• **GIVEN INSTRUCTION A**:
From the text on wiring the I/O card and relays, reproduce word for word the passage from "The connections between" to "small plastic tie-wraps.".
• **GIVEN INSTRUCTION B**:
Resume the text on wiring the I/O card and relays, carrying on after its final sentence.

• **TEXT PROVIDED**:
The list of parts required is shown in the table below. The Velleman I/O card comes with its own USB cable. I have used RJ45 sockets and a patch cable for the connection between the I/O card and the relays so that I can put the PC remote from the boiler, but you could make a direct connection or put the card and relays in a larger die cast box and have just a USB connection to that.

The connections between the mains inputs and the relays are single core 1mm² stranded cable terminating at screw terminals at the relay but could be soldered or crimped spade connections at the IEC socket. The internal cabling is bound together with some small plastic tie-wraps.

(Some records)
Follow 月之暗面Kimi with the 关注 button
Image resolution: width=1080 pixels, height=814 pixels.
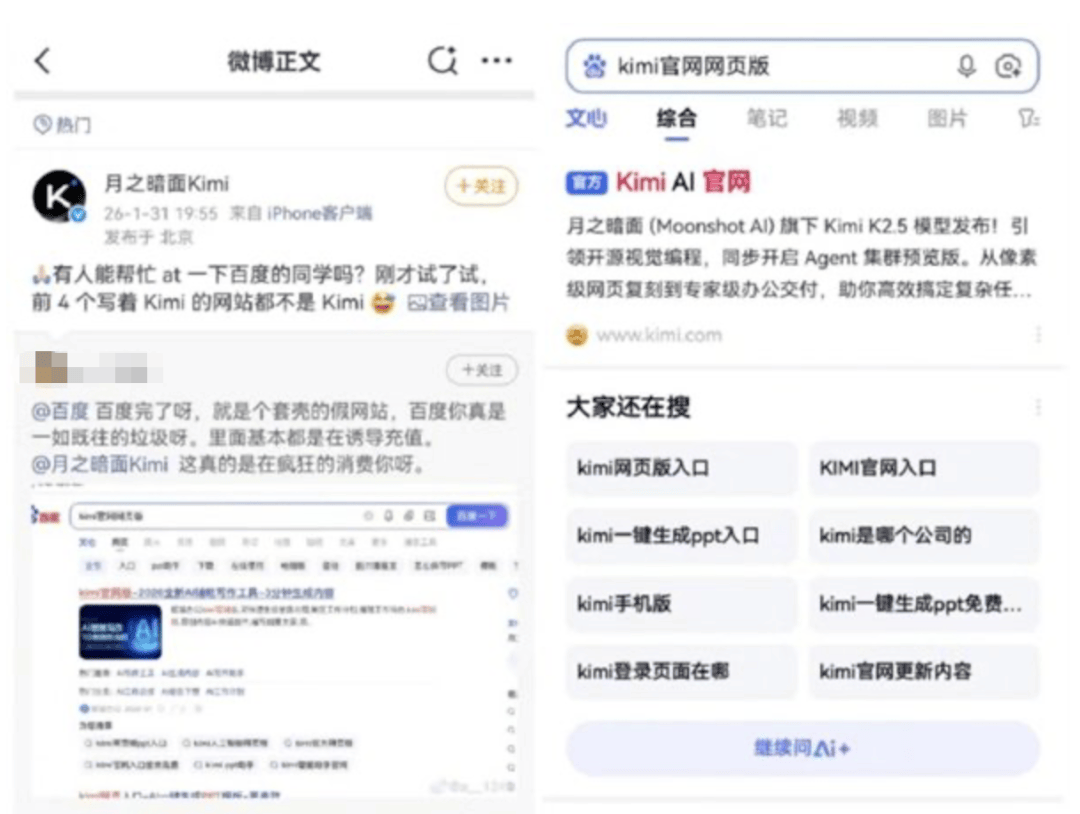click(x=481, y=186)
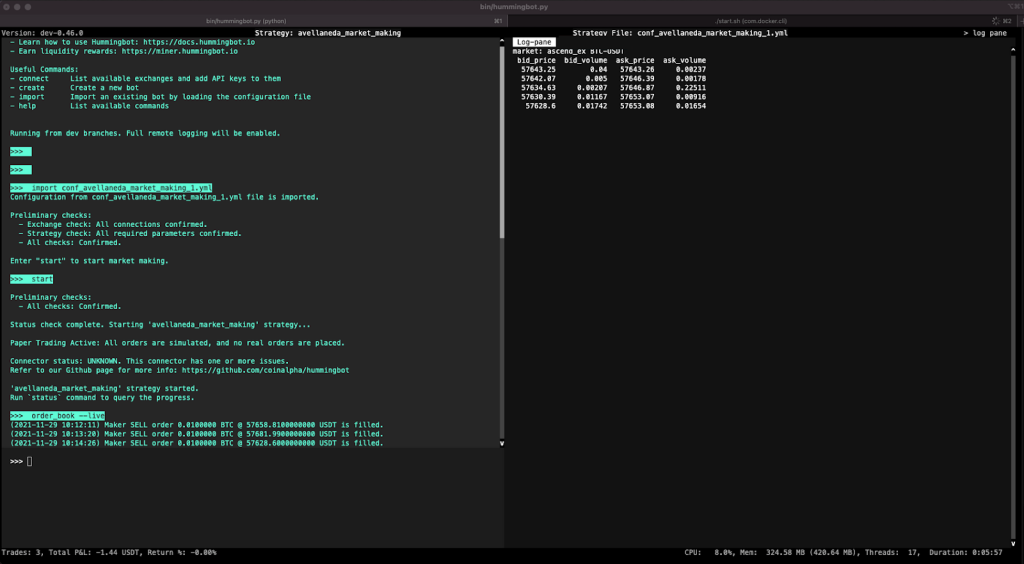The image size is (1024, 564).
Task: Switch to the ./start.sh (com.docker.cli) tab
Action: point(749,20)
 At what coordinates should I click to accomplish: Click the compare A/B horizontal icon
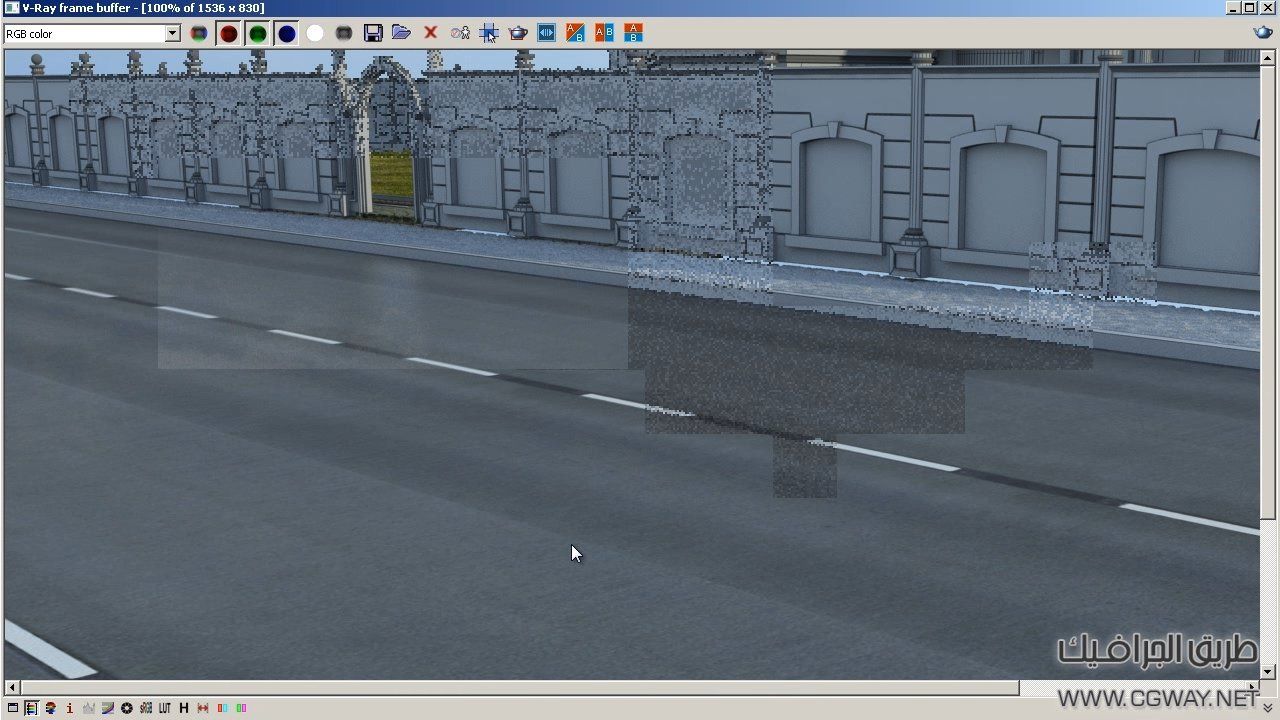[604, 33]
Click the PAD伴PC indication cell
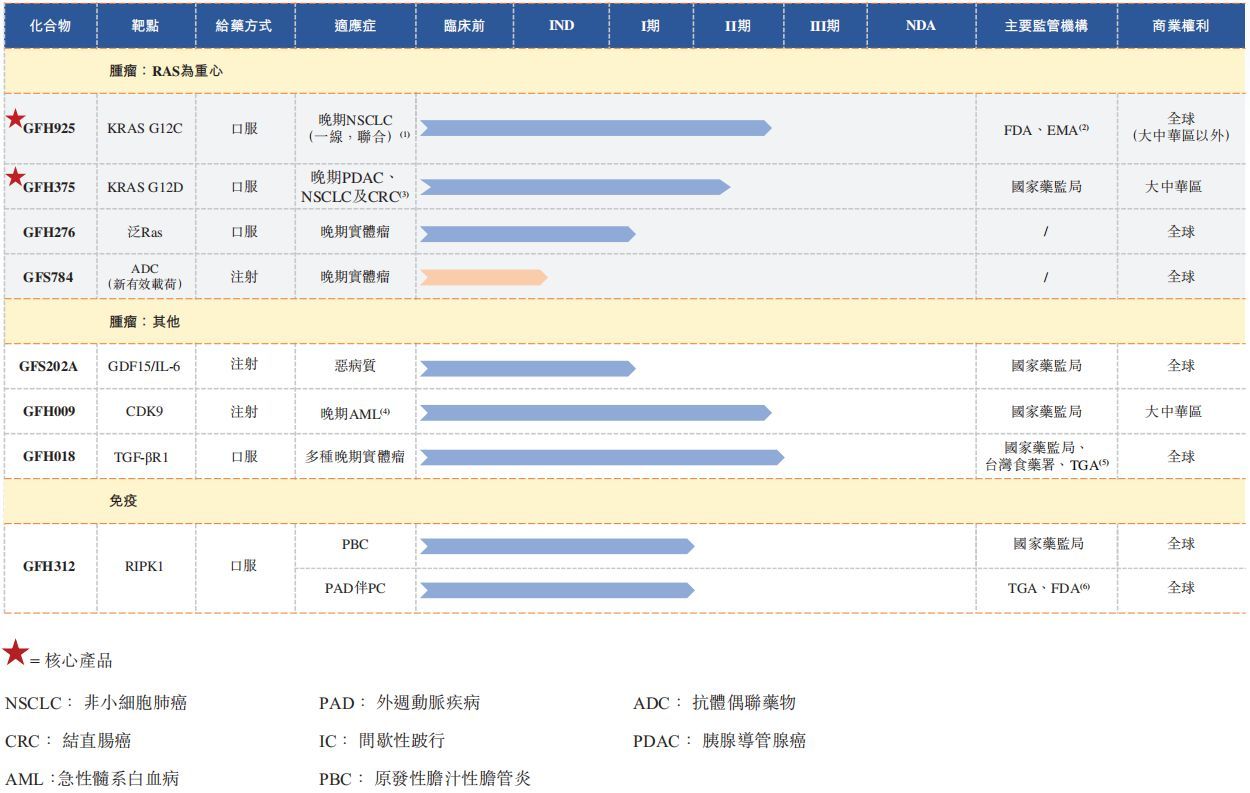 [355, 588]
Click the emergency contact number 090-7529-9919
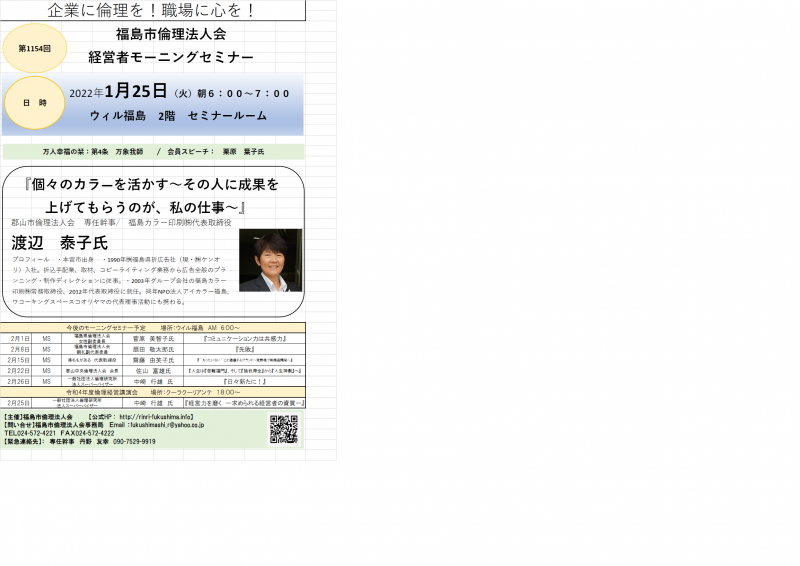The image size is (800, 566). point(132,441)
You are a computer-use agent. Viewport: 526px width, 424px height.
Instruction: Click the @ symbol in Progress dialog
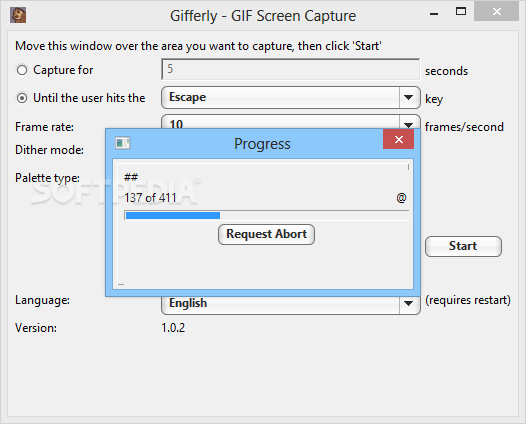[401, 198]
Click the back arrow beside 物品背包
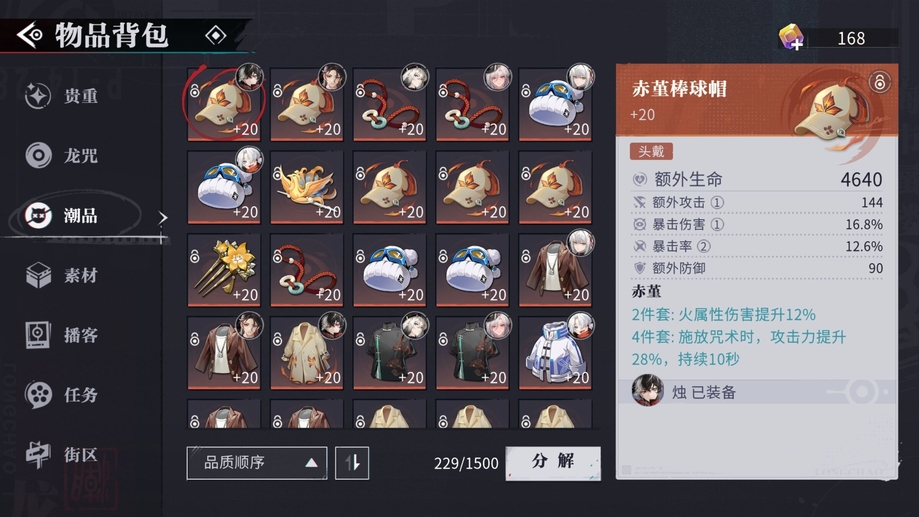 pos(29,36)
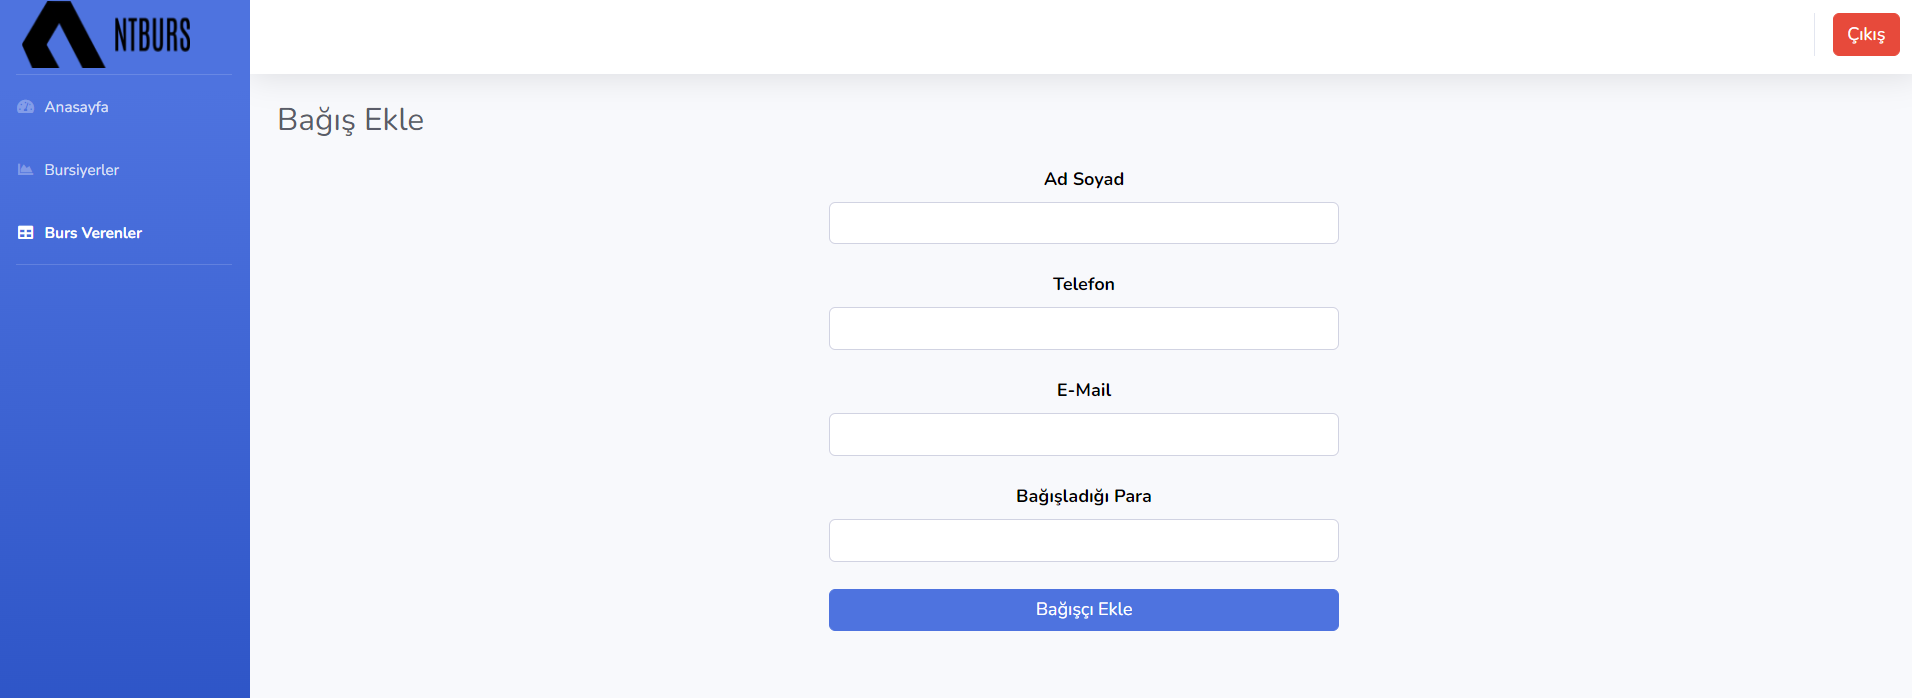
Task: Click the E-Mail field label
Action: pos(1083,390)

• **ANSWER A**:
The connections between the mains inputs and the relays are single core 1mm² stranded cable terminating at screw terminals at the relay but could be soldered or crimped spade connections at the IEC socket. The internal cabling is bound together with some small plastic tie-wraps.

• **ANSWER B**:
Description	Quantity	RS part number	Maplin part number
Die-cast box 120x185x80	1		N72FK
240V relay - 8-pin	4		JG60Q
Relay socket - 8-pin	4		JG54J
IEC C14 mains socket (chassis type)	4		HL15R
RJ45 Krone IDC metal receptacle (chassis) type	1	450-9062
Velleman K8055 card	1		L92BL
3mm nuts, screws, washers	various
1mm single core stranded wire
spade connectors (optional)
tie wraps

NEXT STEPS

The next step is to use Dallas (now Maxim) 1-Wire thermometers to record temperatures at various points on the system and plot them on the graph with a second Y axis, or as a separate graph. I plan to record outside air temperature and inlet and outlet water temperatures on the boiler.